物価上昇局面で税制はどのように変わるのか

こんにちは、長野県須坂市の植木税務会計事務所です。

政府は、昨今の物価上昇を踏まえ、税制においても長年にわたって据え置かれていた控除額などの見直しを進めています。

まずは、基礎控除と給与所得控除が見直されました。

今年の年末からですが、それぞれ10万円控除額が引き上げられ、これまで給与103万円までが所得税のかからない最低ラインだったのが、123万円になります。
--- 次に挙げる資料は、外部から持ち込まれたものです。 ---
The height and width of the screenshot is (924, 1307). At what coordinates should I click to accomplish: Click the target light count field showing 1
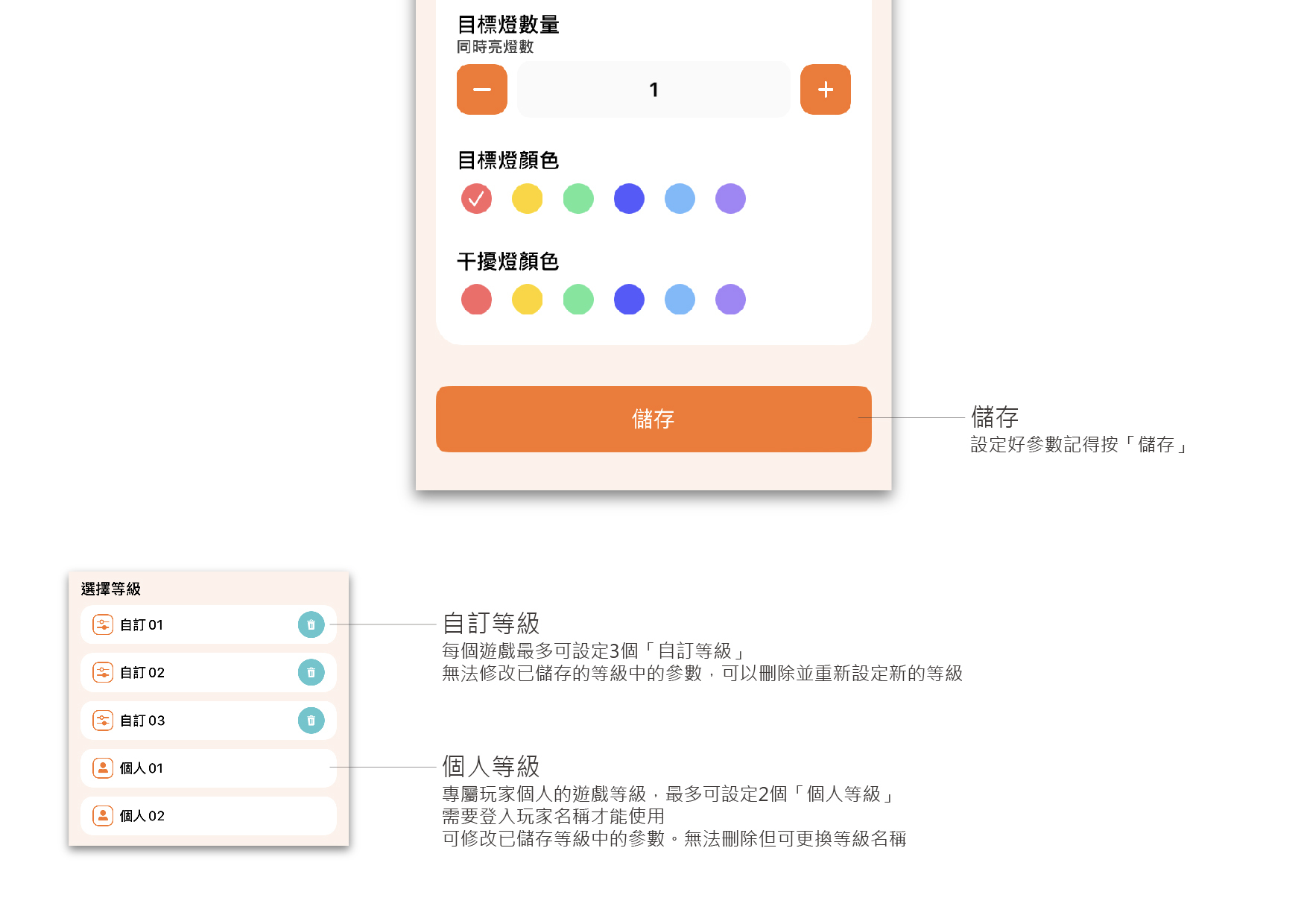654,89
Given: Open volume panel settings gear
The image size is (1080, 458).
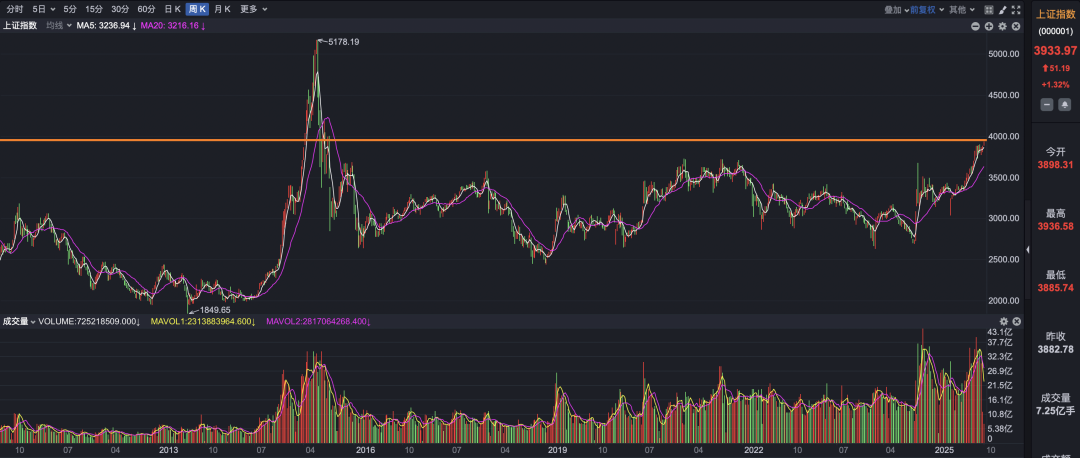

(特例として所得によるさらなる基礎控除の増額あり)

以上はすでに確定した事項ですが、来年の税制改正にあがってきそうなその他の控除もあるようです。

自動車通勤に係る通勤手当の所得税非課税限度額の引き上げ

現在は、2Km~10Kmの通勤手当は4,200円までなど、実費精算的な意味合いで所得税が非課税となる通勤手当ですが、これは10年以上も変わっていません。

通勤手当の非課税額が引き上げられれば、従業員にとっては給与の引き上げよりも実質の手取りが増えるし、支払う法人にとっても消費税の課税仕入れが増えることによって納税額が軽減されるのでいいことづくめです。

ただ、社会保険料の基準には通勤費が含まれてしまうんですよね。これはおかしい話ですし、この機会に何とかしてほしいところです。

食事支給に係る所得税非課税限度額の引き上げ

これは、上記の通勤手当ほどなじみがないかもしれません。

役員や使用人に1か月当たり、弁当の提供や契約食堂での食事の提供による食事の支給をした場合で、

①役員や使用人が食事の価額の半分以上を負担すること

②実際の食事代から①を引いた額を月額3,500円が以下であること

この要件を満たしていれば、食事の価額から役員や使用人の負担している金額を控除した残額が給与として課税されるということです。

月22日出勤とすれば、1日あたりの補助は160円ですから、現代の昼食代事情を考えるとかなりかけ離れた水準ですが、それもそのはず、この金額についてはなんと40年以上も据え置かれているのです。

まとめ

今後、令和8年度税制改正大綱に向けて各方面から要望があがり、議論が進められていくわけですが、物価上昇対策としていろいろ税制を活用していくのはいいのですが、実際に物価上昇の影響を一番大きく受けているであろう地方の中小企業やそこで働く従業員の方々に大きく恩恵がいくような改正を期待したいところです。